His calls for a dialogue on the future of Afghanistan and cooperation on transnational threats such as terrorism, drug trafficking, and cyberattacks also make sense.
But while Legvold’s argument is dispassionate and cautious in tone, I find his analysis a bit optimistic at times. For instance, he says that

There is no logical reason why the two countries with the lion’s share of the world’s nuclear weapons cannot create a tighter regime to shrink their own arsenals and pave the way toward arrangements that render safer the programs of other nuclear powers, why the world’s largest energy producer and its largest energy consumer cannot fashion a genuine energy partnership, why they cannot work together to mitigate the instability in and around the vast territory of the former Soviet Union, or why they cannot collaborate to ease the integration of rising powers such as China and India into a revamped international order.

This is an ambitious agenda indeed – and to be fair, Legvold cautions that “these goals may not be imminently attainable.” Still, some level of cooperation in these areas is necessary if these issues are to form the basis of a strategic partnership, as Legvold proposes.
On the energy issue, it is true that both Russia and the United States benefit from a predictable flow of energy at stable prices, but Legvold fails to tell us what a bilateral strategic energy partnership could accomplish. Energy security is an issue that cuts across many of both Washington’s and Moscow’s strategic relationships and seems like an area where Moises Naim‘s concept of “minilateralism” applies.
And while both Washington and Moscow certainly have an interest in a stable post-Soviet space, I am curious whether Legvold would recognize (implicitly) a Russian sphere of influence in that space. If he would not, then it seems that competition rather than cooperation is likely to characterize this aspect of the relationship for the foreseeable future.

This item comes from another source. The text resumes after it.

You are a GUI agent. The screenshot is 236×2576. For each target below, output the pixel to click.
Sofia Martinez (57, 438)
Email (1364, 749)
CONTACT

Similarly, the issue of how to incorporate China and India into the international system deserves to be addressed between Moscow and Washington at the highest levels, but this seems like an issue where the two sides’ interests might diverge at least as much as they converge.
Finally, it would be interesting to know how Mr. Legvold views Russia’s likely trajectory over the medium to long-term. Whether Russia’s dysfunctional political and economic systems can evolve to meet the needs of the Russian people and provide the resources necessary for an active international security role remain questions to be answered – and surely the answers have profound implications for what Washington’s policy toward Moscow should be.
(For a fascinating Russian perspective on Russia’s medium-term outlook, reference “The World Around Russia: 2017.”)
Overall, Legvold’s analysis is refreshingly even-handed and his suggestion that dialogue on these difficult issues can lead to trust and incremental progress over time is persuasive – but he is most certainly correct when he says that achieving real substantive progress will be difficult.